After the car had been taken care of, we got some groceries and lunch at local super market and decided to just have a picnic in the park and to heck with sightseeing, we’ll read a book for a chance. It sounds awful, I know, but we’ve seen so much and visited so many interesting places that we just didn’t need any more of that. Salina is actually the site of the first engagement in the Black Hawk War and there is supposedly a statue of an Indian chief in town, but we didn’t see it after we drove back here from Richfield. Its other claim to fame (or infamy, perhaps) is a July 7, 1945 massacre of nine German prisoners of war who had not yet been repatriated and were encamped near Salina to help with the harvest. The victims of the massacre are buried at a military cemetary in Salt Lake City. I don’t know if there’s any kind of memorial in Salina, but the one history museum we found was closed. The sign outside said that it was a Presbyterian church built in 1884 as a memorial for some lady from New York City. I suppose the Presbyterians were anxious to provide some sort of counterweight to the Mormons, but I don’t quite see why a New York City lady should have a memorial way out west in what was then still Utah Territory.

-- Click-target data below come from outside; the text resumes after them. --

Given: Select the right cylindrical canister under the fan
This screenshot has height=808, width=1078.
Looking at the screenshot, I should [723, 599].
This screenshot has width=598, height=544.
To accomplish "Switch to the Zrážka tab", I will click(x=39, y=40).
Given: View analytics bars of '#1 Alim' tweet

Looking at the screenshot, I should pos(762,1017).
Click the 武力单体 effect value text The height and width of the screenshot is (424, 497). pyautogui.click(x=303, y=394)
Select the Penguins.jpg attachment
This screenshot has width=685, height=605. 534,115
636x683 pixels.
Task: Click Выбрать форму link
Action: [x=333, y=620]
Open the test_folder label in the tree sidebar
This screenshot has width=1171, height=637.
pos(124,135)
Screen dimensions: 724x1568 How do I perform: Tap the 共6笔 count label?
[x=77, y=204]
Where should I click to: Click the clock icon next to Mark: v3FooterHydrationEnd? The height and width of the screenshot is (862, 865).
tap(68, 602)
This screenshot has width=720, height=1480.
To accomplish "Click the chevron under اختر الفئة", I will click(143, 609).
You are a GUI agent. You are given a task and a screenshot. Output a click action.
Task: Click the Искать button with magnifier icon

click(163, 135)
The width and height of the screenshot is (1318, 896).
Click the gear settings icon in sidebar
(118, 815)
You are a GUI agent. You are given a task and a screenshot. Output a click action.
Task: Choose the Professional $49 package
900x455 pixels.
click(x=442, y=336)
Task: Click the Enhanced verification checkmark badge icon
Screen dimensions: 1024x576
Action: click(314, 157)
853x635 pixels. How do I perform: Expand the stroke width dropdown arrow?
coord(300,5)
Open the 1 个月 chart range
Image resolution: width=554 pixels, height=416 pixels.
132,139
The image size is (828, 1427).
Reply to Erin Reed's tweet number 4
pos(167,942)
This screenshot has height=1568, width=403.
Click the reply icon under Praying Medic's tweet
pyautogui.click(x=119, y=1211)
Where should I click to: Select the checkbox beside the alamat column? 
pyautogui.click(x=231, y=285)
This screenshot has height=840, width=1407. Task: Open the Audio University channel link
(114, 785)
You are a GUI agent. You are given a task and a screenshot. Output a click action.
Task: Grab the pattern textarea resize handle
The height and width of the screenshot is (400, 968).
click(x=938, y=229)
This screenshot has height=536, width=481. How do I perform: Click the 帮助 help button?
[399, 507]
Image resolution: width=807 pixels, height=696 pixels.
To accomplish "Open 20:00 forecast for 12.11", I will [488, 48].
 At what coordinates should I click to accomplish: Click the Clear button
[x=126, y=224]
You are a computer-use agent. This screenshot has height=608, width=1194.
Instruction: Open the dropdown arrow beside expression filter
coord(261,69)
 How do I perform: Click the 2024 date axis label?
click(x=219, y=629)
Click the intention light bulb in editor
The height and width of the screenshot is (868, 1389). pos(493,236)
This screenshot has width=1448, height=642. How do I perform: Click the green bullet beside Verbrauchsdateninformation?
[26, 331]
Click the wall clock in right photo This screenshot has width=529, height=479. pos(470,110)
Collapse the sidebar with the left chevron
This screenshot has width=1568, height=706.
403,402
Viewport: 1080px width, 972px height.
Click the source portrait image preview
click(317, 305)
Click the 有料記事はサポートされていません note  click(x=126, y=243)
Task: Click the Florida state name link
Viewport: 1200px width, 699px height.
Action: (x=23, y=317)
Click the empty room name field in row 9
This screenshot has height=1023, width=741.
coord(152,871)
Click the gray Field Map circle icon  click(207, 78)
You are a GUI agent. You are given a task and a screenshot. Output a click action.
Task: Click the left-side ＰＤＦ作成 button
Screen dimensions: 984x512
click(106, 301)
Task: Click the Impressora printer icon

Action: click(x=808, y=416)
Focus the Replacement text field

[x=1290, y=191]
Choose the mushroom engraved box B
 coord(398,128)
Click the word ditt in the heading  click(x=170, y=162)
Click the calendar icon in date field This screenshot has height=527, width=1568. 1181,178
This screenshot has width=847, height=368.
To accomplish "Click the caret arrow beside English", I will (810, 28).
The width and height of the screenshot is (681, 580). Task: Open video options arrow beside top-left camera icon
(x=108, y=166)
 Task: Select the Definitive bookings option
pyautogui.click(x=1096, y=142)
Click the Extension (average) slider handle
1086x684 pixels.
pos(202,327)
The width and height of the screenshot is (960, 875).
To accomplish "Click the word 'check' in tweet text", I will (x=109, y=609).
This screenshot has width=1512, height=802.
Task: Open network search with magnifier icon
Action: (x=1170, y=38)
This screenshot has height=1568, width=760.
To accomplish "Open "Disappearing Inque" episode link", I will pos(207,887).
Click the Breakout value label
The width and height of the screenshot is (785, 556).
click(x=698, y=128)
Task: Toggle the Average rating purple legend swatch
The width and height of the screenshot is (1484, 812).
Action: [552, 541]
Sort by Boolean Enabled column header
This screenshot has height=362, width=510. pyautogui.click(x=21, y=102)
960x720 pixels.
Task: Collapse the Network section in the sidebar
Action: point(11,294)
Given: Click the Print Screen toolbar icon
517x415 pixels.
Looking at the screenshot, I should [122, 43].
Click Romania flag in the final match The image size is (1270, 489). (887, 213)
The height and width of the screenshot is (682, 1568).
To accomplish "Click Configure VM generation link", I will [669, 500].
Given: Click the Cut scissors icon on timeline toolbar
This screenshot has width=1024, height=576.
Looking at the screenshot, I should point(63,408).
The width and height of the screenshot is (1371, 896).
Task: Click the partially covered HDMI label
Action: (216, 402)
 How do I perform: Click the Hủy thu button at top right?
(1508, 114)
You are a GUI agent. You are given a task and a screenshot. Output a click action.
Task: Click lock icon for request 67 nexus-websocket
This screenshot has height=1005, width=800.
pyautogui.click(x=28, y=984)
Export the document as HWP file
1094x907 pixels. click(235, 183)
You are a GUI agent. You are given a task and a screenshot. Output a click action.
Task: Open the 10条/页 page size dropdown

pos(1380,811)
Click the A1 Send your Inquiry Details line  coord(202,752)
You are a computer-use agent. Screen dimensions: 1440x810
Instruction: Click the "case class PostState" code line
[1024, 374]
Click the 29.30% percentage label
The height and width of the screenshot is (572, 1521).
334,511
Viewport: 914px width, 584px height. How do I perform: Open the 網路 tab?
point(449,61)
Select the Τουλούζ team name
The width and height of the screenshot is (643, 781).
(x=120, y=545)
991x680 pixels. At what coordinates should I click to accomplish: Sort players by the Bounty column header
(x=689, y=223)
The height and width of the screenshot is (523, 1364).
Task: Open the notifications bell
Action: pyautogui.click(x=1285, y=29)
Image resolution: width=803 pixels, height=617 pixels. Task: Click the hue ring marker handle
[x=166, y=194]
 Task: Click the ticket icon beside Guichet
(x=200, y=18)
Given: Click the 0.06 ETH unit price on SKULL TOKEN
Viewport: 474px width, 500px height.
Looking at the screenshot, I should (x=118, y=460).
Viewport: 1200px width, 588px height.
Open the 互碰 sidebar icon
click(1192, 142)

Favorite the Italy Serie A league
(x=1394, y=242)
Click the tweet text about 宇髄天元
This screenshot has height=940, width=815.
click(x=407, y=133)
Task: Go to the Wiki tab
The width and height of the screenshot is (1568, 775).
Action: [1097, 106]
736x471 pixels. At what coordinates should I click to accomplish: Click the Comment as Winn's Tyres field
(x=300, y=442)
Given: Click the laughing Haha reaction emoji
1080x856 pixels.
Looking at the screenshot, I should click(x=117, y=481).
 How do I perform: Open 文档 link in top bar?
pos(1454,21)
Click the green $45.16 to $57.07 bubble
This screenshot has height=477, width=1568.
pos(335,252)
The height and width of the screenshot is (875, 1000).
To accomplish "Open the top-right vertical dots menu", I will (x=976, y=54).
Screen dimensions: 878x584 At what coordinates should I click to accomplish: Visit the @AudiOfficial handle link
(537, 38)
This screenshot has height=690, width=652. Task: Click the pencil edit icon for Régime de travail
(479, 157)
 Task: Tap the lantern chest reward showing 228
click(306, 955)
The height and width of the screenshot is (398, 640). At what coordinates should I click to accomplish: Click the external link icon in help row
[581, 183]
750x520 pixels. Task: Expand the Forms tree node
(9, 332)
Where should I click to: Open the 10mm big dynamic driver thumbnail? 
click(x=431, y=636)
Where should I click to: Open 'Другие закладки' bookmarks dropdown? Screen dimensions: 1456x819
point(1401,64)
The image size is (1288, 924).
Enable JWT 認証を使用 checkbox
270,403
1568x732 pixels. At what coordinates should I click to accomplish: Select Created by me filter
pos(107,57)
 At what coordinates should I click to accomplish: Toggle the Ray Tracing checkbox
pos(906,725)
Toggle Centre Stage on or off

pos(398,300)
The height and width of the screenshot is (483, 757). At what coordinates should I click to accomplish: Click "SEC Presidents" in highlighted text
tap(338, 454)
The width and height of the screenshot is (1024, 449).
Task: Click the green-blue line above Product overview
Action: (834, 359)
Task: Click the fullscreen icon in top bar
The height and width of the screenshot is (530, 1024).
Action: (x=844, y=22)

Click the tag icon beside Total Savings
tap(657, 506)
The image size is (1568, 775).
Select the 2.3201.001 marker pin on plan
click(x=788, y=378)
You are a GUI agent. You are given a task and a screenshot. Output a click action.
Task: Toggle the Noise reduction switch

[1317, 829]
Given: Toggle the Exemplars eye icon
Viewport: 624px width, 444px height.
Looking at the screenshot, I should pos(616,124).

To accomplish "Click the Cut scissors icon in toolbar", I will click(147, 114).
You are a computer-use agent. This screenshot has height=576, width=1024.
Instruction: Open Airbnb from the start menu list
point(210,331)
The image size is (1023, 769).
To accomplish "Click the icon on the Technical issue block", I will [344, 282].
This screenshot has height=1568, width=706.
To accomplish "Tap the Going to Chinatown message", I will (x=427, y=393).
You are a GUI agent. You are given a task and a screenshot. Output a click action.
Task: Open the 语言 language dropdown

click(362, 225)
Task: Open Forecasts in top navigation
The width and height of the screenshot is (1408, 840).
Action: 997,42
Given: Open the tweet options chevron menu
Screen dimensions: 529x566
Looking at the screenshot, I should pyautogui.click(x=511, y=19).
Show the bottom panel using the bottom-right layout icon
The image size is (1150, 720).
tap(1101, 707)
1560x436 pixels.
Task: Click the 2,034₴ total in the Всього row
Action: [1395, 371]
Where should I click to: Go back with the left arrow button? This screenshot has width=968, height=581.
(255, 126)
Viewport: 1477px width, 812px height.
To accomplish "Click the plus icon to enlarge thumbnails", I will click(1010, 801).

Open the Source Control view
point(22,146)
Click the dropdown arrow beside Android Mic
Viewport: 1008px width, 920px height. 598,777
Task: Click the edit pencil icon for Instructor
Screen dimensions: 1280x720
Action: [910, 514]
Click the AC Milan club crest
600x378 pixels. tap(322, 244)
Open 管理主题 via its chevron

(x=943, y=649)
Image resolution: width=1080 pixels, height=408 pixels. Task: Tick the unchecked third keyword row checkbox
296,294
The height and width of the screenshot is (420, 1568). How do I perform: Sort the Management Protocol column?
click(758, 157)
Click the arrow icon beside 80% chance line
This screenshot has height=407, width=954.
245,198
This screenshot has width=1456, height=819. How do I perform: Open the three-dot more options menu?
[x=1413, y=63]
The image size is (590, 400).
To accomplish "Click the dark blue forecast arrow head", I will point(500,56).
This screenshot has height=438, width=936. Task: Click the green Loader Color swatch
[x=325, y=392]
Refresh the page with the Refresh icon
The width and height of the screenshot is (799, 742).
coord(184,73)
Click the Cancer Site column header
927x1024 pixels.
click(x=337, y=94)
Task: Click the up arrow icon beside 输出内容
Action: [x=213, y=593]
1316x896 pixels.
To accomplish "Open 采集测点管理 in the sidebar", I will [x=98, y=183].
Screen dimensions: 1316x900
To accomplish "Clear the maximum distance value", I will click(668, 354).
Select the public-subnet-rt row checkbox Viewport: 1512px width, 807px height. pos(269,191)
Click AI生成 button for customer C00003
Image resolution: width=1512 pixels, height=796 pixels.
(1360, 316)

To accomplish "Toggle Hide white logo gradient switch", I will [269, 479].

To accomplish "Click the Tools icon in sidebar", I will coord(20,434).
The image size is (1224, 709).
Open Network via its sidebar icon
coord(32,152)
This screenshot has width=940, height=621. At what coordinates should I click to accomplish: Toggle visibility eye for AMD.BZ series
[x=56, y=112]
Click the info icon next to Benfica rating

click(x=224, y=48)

The town itself doesn’t seem to be a very exciting place and I wouldn’t be surprised at all if none of the locals knew anything about the Presbyterian church, the massacre, or the Black Hawk War. When we had dinner in Monticello, Utah, the other day, we asked the server if she knew what the MD in the restaurant’s name stood for. She said she got that question a lot, but she had never bothered to find out what the answer was. She thought it might just be someone’s cattle brand.
We had planned to celebrate today’s achievement with a restaurant dinner, but there’s nothing here except a Denny’s and a couple of grubby-looking local places. Today at breakfast I overheard a girl saying that her father had been sick all night with what she thought must be food poisoning because he had eaten dinner at one of the local restaurants. Food poisoning is the last thing we need four days on the road, so we’ll dine on Doritos tonight and save the fancy dinner for some other time!